I think my question is pretty much limited to sports shooting with the 100-300/2.8, right? In fashion you can stick with a 300/2.8 and just zoom with your feet. In travel you don't need the artsy bokeh, and instead need more portability. Wildlife you probably need more reach, etc. etc. Fine Art: I'm sure the control over DOF IS necessary, so I'm not even contesting that.

What that leaves, and what I'm talking about, is:

-- pair of photos with comperable venues, subject distance, lighting and so on, with f-stop < f/5.6 and >= f/5.6

-- where someone would feel the f-stop < f/5.6 image is substantially more usable or strongly more appealing than the f-stop >= f/5.6 image, whether that's on grounds of DOF or noise (or arguably, subject movement)

-- discussion of CURRENT tech: R5 or similar, not SLRs, not film era, etc.

I think it'd be hard enough to google up the first point, and almost impossible to google up the second point.

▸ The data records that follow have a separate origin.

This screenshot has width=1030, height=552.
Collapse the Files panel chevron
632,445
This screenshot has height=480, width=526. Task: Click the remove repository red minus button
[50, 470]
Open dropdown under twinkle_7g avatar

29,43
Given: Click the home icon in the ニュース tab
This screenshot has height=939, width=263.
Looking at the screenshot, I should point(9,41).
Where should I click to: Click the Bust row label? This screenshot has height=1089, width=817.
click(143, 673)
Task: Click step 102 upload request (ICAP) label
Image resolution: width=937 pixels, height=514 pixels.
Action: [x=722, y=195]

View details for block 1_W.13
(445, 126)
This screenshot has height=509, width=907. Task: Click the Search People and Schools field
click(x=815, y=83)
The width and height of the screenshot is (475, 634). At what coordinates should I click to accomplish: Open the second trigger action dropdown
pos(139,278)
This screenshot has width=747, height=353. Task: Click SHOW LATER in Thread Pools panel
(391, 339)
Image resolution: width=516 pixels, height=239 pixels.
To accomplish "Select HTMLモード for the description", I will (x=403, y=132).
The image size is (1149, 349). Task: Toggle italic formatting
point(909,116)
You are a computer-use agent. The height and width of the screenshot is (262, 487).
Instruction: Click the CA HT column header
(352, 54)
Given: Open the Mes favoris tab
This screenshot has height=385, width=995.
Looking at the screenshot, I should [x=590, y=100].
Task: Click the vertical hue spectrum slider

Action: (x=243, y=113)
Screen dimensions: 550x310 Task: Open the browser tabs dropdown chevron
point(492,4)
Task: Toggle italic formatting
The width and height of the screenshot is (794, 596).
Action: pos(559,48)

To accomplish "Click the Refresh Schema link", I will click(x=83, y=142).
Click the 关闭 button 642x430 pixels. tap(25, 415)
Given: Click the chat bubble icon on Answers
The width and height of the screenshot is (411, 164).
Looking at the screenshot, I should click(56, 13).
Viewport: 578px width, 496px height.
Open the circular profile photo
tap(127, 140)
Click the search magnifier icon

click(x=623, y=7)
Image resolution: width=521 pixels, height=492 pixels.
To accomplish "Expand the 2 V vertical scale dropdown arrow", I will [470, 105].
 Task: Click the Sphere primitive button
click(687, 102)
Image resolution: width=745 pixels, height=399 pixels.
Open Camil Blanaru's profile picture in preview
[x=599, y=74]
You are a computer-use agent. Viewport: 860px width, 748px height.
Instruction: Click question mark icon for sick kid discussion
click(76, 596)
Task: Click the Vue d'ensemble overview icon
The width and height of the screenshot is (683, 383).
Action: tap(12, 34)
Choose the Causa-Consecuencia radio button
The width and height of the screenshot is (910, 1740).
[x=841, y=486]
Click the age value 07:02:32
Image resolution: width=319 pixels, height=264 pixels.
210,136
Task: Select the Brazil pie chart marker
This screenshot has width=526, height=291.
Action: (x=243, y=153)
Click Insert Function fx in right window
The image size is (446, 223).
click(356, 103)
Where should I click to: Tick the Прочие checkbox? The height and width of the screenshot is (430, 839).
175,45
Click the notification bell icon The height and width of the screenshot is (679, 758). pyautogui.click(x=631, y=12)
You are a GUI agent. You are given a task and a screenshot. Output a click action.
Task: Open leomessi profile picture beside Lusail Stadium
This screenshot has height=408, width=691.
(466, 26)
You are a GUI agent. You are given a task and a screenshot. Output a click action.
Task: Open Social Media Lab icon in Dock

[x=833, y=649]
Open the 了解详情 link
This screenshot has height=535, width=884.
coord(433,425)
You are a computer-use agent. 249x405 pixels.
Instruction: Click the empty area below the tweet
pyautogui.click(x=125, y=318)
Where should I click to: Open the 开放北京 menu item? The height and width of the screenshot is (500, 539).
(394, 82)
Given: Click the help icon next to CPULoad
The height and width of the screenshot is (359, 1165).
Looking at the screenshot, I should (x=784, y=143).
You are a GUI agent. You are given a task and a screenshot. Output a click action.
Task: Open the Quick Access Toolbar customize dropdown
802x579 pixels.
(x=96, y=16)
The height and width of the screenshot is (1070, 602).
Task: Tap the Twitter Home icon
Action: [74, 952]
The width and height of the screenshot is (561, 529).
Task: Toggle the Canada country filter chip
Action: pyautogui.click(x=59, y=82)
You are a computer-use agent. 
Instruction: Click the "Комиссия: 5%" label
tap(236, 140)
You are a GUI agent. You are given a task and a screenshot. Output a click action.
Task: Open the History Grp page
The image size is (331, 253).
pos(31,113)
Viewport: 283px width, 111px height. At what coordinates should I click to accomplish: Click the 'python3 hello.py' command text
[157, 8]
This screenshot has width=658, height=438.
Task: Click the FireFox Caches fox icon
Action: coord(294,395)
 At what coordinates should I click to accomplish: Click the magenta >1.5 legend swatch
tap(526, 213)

But additionally this is social media, so I wish to be a little social :-D I got to know Grilled Rooster above just a little bit from conversing. That's more fun than googling for my own personal elucidation.
With action in poorly lit venues (e.g., indoors or outdoor night lights at the high school level), 1-2 stops is meaningful in terms of noise. Hopefully you don’t need comparison photos to see a difference between ISO 25600 and ISO 51200 or 102400.